*Task instructions*. State how many lines in the following entries contain the word "each". No other output.

*Supplied entries*.

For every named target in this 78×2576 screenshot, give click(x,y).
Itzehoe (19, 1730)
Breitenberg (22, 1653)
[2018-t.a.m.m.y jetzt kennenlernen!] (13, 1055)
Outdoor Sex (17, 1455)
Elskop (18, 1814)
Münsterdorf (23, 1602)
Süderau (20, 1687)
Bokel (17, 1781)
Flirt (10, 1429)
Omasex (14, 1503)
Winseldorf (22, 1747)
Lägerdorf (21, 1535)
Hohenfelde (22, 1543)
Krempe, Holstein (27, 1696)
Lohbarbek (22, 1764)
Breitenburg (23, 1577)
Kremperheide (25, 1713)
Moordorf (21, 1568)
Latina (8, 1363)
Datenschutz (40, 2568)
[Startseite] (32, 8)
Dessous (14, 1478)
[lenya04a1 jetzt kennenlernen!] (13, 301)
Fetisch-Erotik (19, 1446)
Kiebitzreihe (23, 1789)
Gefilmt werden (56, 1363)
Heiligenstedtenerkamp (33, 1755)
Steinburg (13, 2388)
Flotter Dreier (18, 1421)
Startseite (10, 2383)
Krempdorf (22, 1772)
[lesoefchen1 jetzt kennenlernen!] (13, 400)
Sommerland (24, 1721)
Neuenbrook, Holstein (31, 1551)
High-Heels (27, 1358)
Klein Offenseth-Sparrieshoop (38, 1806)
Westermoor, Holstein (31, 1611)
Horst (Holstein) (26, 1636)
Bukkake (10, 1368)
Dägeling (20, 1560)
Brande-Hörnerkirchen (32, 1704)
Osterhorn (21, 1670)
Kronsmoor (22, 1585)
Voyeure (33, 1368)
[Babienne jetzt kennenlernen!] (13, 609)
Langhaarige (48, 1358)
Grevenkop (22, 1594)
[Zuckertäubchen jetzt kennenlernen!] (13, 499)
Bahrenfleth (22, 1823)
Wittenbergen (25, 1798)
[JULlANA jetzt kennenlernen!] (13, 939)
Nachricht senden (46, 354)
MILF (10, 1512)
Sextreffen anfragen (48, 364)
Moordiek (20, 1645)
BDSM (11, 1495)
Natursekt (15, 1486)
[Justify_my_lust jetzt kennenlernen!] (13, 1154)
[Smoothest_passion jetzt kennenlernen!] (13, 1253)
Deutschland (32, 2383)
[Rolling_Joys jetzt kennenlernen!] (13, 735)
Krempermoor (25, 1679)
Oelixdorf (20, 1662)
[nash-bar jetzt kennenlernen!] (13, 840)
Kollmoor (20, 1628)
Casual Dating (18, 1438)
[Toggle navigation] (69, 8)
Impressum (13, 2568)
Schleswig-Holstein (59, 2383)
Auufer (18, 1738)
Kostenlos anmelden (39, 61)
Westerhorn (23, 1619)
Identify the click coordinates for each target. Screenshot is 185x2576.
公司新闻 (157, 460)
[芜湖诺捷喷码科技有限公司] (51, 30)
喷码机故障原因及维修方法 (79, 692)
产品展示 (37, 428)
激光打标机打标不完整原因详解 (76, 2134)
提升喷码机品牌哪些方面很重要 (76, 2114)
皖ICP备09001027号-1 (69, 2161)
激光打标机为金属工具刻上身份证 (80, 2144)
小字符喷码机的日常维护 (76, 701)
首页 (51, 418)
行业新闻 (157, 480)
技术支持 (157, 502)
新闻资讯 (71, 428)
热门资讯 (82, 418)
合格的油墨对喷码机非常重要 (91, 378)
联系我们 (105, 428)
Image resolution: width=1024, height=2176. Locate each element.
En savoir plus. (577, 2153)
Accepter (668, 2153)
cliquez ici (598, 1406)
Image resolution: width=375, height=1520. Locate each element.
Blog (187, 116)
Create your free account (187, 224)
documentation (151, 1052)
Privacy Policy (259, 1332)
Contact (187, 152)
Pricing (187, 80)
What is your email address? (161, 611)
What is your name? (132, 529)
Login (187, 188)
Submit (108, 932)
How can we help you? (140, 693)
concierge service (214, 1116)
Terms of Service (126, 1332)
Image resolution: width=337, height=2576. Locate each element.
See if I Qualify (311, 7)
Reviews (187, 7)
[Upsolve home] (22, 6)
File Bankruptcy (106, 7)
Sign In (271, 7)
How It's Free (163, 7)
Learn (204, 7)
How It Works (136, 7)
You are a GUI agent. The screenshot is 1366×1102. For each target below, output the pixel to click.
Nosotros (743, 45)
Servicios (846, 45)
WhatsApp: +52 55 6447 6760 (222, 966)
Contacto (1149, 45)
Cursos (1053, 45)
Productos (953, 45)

*Result for this task*. 5